**Texte source:**
▼

Peu après les attentats du 11 septembre, la «piste somalienne» a vite été mise en avant par des milieux proches de la CIA, qui allaient jusqu'à préciser que des lance-grenades et des missiles sol-air avaient été transférés en Somalie, et que Al-Qaida comptait y installer son propre quartier général, en attendant l'éventuelle arrivée d'Oussama Ben Laden lui-même. Une hypothèse qui avait déjà été avancée en 1998, au moment où Ben Laden figurait déjà sur la liste des dix terroristes les plus recherchés par Washington.
En fait, les attentats contre le World Trade Center ont suscité de nombreuses manifestations de joie un peu partout en Somalie, et à Mogadiscio moins qu'ailleurs. A Bosaso, le principal port somalien de la République (auto-proclamée) du Puntland, dans le nord-est, la population est immédiatement descendue dans les rues, arborant des portraits de Ben Laden ; et le président Yussuf a été obligé de publier un communiqué démentant la présence dans le Puntland de cellules islamistes proches d'Al-Qaida.
En réalité, du Soudan au Kenya, en passant par la Somalie et les régions islamisées d'Ethiopie et surtout de l'Erythrée, différentes associations islamiques ont souvent pris en charge des populations délaissées par des administrations centrales défaillantes sinon corrompues. En Somalie, il n'existe pas à proprement parler d'Etat depuis une dizaine d'années. Cela a surtout profité aux différents «seigneurs de la guerre», du moins dans la région allant de Mogadiscio à la frontière avec le Kenya.
Car, ailleurs, une autonomie de fait s'est peu à peu installée, surtout dans les deux régions le plus éloignées de Mogadiscio : le Somaliland (qui a même déclaré son indépendance et bénéficie du soutien du gouvernement éthiopien) et le Puntland (ex-Mijurtine, qui a préféré proclamer une République autonome sans remettre en cause formellement le cadre «national» somalien). Il s'agit de deux républiques à base clanique (respectivement Issak et Darod de Mijurtine), mais qui sont de facto, comme le reste du pays, sous une administration de type traditionnel, donc islamique.

▲

**Consigne:**
Pour chacune des affirmations ci-dessous, dites si elle correspond à l'extrait sur la Somalie, en répondant oui ou non et en citant les mots du texte qui tranchent.
1. L'idée que Ben Laden pourrait s'installer en Somalie avait déjà circulé en 1998.
2. Le Puntland a déclaré son indépendance.
3. La Somalie n'a plus vraiment d'État depuis une dizaine d'années.

Extraits de données:
▼

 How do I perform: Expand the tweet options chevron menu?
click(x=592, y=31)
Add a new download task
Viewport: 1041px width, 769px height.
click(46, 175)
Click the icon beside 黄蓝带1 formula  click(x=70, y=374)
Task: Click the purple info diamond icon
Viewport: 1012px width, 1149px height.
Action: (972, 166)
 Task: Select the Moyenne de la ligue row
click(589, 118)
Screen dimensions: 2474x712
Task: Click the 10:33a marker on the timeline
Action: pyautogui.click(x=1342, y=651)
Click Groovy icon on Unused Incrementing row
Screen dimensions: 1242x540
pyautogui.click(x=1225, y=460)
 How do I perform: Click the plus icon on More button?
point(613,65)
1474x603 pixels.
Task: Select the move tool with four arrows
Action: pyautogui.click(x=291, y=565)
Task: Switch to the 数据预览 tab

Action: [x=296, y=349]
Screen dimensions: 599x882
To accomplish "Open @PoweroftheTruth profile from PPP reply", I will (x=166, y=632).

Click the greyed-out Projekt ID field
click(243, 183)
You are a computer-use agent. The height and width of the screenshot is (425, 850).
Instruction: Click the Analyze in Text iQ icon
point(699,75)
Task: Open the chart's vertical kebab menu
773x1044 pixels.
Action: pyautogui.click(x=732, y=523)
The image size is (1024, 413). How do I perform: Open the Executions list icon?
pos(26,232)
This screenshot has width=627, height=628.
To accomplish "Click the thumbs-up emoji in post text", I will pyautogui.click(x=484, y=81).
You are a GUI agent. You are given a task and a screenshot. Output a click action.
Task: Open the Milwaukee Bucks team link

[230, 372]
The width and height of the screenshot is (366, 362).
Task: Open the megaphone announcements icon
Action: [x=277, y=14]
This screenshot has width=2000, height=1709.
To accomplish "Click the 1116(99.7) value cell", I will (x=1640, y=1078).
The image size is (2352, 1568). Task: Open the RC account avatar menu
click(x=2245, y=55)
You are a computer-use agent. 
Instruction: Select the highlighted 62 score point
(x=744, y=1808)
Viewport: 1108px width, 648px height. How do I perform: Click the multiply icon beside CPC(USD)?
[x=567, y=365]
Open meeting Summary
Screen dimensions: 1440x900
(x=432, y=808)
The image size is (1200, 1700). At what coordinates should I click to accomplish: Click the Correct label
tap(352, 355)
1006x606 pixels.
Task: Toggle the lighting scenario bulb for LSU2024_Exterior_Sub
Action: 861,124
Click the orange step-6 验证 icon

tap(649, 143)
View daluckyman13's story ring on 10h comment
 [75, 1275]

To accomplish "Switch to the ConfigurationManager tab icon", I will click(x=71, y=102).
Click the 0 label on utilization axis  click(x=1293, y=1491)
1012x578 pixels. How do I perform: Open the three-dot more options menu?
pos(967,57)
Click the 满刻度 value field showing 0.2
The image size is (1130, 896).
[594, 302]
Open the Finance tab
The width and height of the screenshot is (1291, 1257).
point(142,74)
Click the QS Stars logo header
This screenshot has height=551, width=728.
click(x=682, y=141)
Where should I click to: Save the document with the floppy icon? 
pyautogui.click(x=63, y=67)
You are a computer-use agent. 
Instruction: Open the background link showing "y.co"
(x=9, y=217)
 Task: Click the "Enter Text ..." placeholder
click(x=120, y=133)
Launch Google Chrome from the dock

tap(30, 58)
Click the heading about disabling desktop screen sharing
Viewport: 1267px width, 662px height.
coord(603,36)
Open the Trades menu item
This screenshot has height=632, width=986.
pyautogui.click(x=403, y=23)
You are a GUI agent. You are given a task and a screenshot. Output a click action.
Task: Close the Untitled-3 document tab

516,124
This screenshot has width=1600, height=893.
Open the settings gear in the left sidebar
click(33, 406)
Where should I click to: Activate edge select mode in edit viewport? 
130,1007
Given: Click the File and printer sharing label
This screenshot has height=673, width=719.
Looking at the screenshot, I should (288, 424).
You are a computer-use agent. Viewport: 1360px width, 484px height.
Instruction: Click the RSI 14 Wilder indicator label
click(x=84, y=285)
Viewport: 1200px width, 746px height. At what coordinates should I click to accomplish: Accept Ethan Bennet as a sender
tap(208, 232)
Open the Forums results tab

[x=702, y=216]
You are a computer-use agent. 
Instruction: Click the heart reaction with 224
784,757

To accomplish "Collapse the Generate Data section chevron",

▲

**Votre réponse:**
1. Oui : « Une hypothèse qui avait déjà été avancée en 1998 ».
2. Non : le Puntland « a préféré proclamer une République autonome sans remettre en cause formellement le cadre «national» somalien ».
3. Oui : « il n'existe pas à proprement parler d'Etat depuis une dizaine d'années ».